Background: Epidemiological studies have demonstrated that severe acute respiratory syndrome coronavirus 2 (SARS-CoV-2)-positive patients often develop atrial fibrillation, premature ventricular contractions (PVCs), and conduction disorders. The manifestation of ventricular cardiac arrhythmias accentuates the risk of sudden cardiac death.

Methods: A retrospective study was conducted on the cohort of 1,614 patients admitted for coronavirus disease 2019 (COVID-19). Patients were categorized into two groups based on the occurrence of PVCs. Group I comprised 172 patients diagnosed with PVCs of Lown-Wolf class II - IV upon hospital admission; group II (control group) consisted of 1,442 patients without this arrhythmia. Each patient underwent comprehensive clinical, laboratory, and instrumental evaluations.

Results: The emergence of PVCs in individuals afflicted with COVID-19 was associated with a 5.879-fold heightened risk of lethal outcome, a 2.904-fold elevated risk of acute myocardial infarction, and a 2.437-fold increased risk of pulmonary embolism. Upon application of diagnostic criteria to evaluate the "cytokine storm", it was discovered that the occurrence of the "cytokine storm" was notably more frequent in the group with PVCs, manifesting in six patients (3.5%), compared to 16 patients (1.1%) in the control group (P < 0.05). The mean extent of lung tissue damage in group I was significantly greater than that of patients in group II (P < 0.05).
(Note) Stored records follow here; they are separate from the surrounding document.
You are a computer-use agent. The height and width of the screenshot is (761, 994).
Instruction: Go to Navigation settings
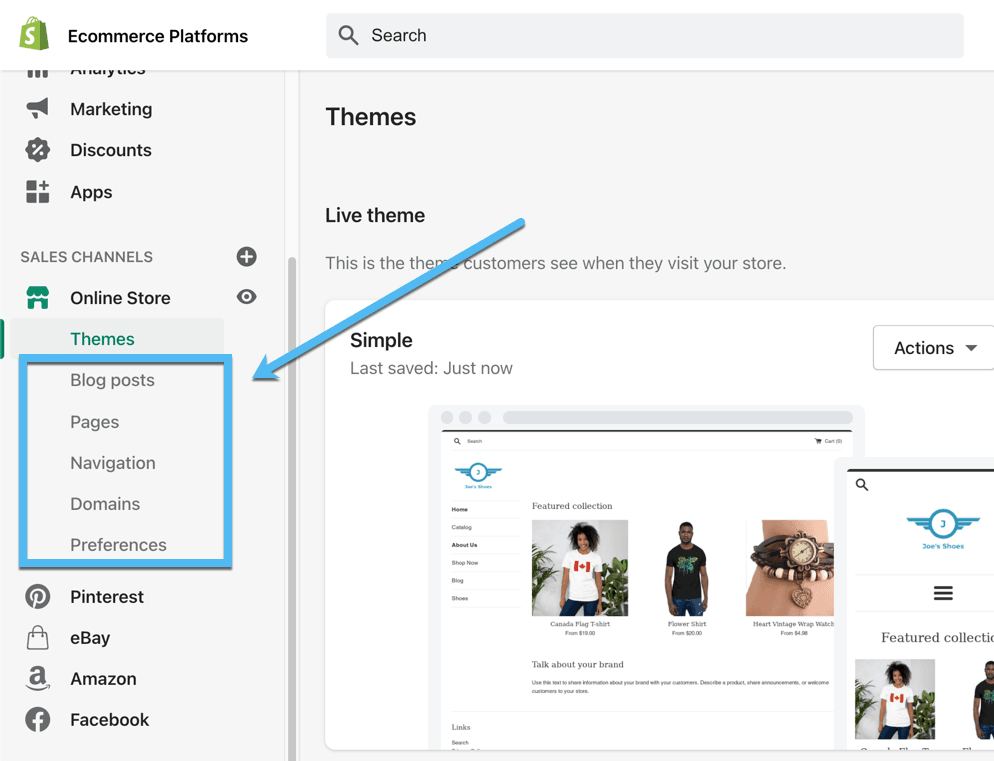113,463
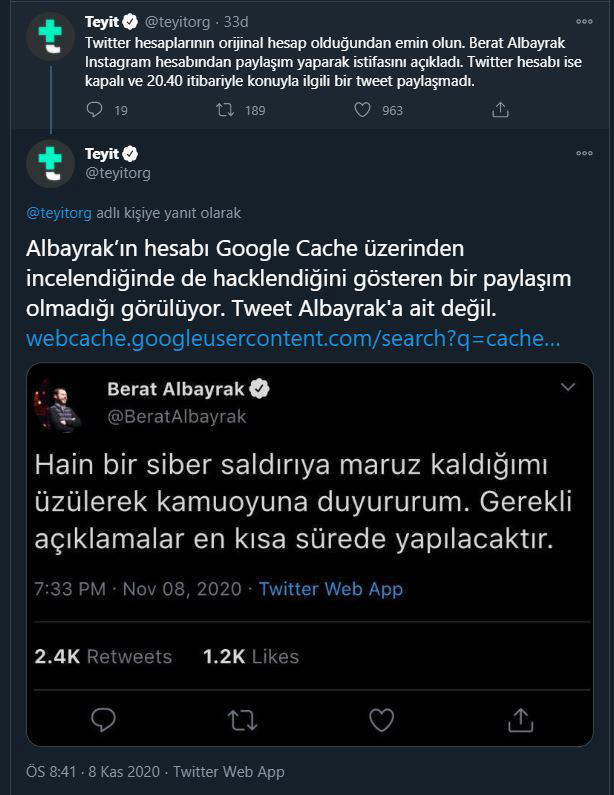Share the top Teyit tweet

501,110
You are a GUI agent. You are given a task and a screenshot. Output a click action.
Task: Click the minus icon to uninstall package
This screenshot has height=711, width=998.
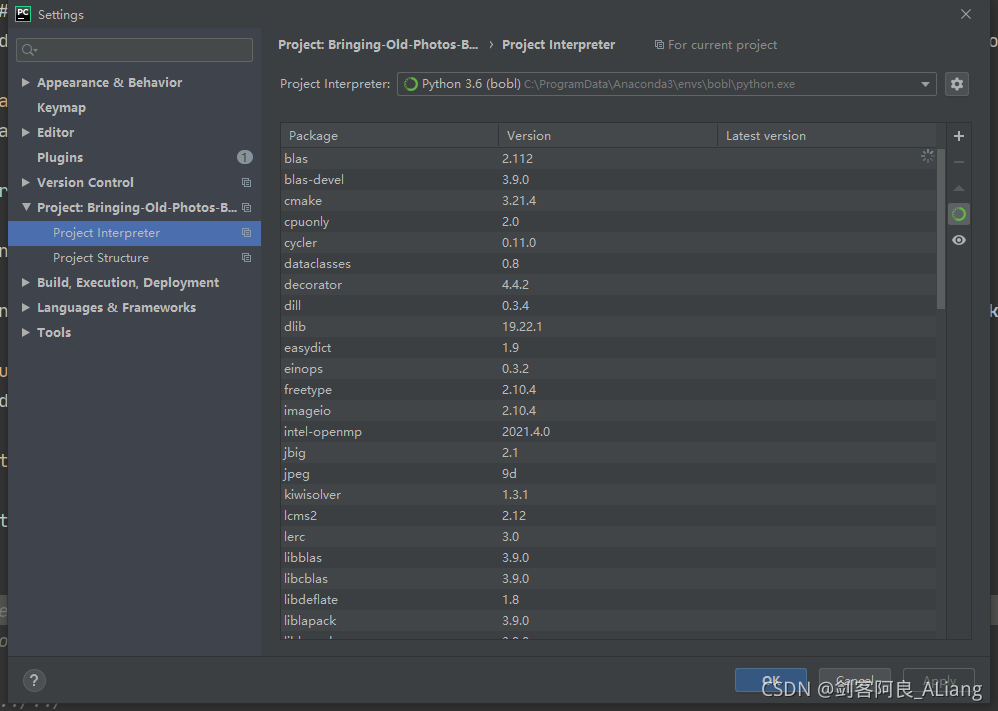(958, 162)
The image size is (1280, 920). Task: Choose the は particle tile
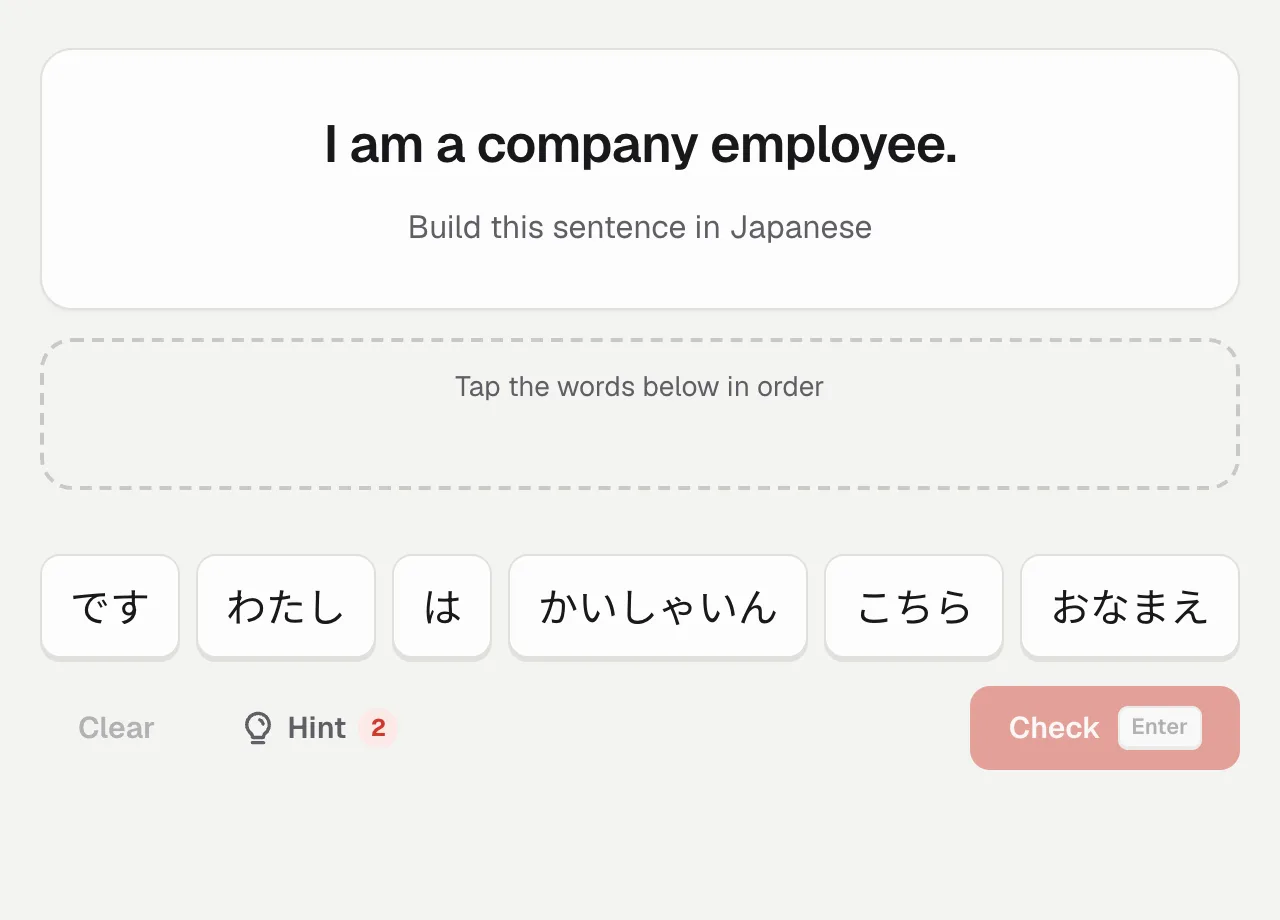tap(442, 606)
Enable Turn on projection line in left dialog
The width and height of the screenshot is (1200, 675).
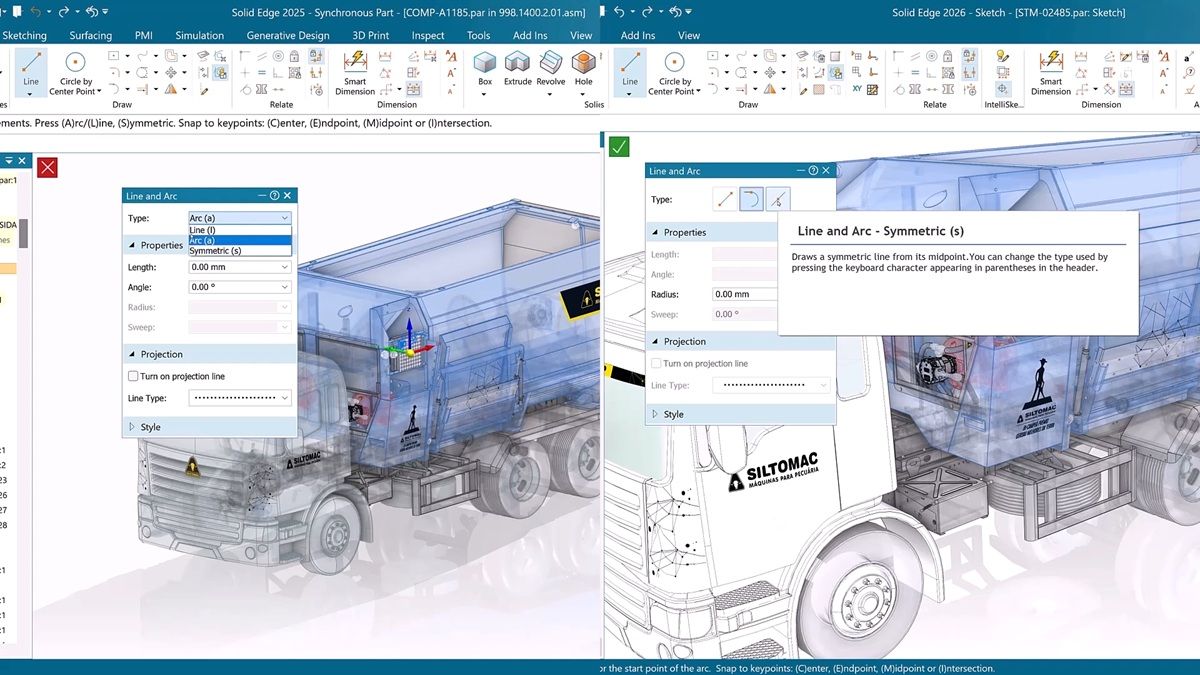pos(134,376)
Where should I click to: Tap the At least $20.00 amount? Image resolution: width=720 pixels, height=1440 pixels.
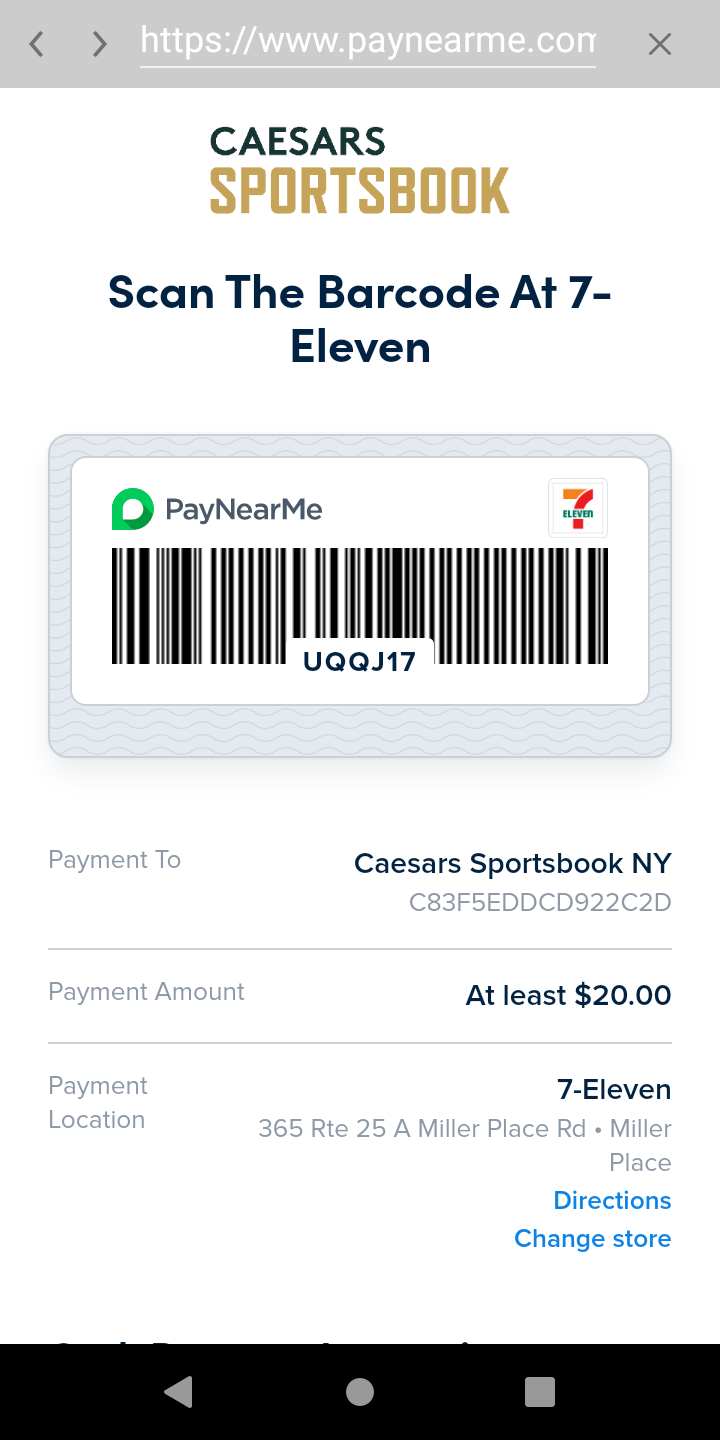click(569, 995)
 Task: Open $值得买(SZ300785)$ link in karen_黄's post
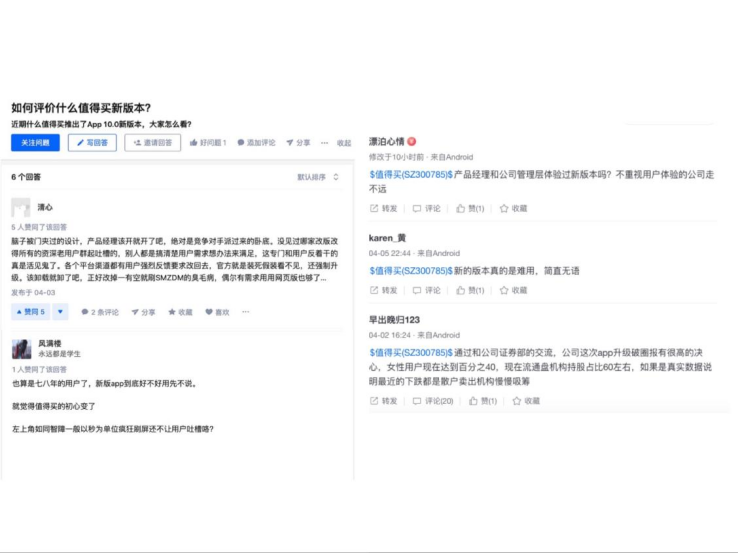pyautogui.click(x=411, y=270)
Notably, the average oxygen saturation level, as measured by pulse oximetry upon hospital admission was 92.63±3.84% in group I and 94.20±3.50% in group II (P < 0.05).

Conclusions: The presence of PVCs in COVID-19 patients was found to elevate the risk of cardiovascular complications. Significant independent predictors for the development of PVCs in patients with SARS-CoV-2 infection include: age over 60 years (risk ratio (RR): 4.6; confidence interval (CI): 3.2 - 6.5), a history of myocardial infarction (RR: 3.5; CI: 2.6 - 4.6), congestive heart failure (CHF) with reduced left ventricular ejection fraction (RR: 5.5; CI: 3.9 - 7.6), respiratory failure (RR: 2.3; CI: 1.7 - 3.1), and the presence of a "cytokine storm" (RR: 4.5; CI: 2.9 - 6.0).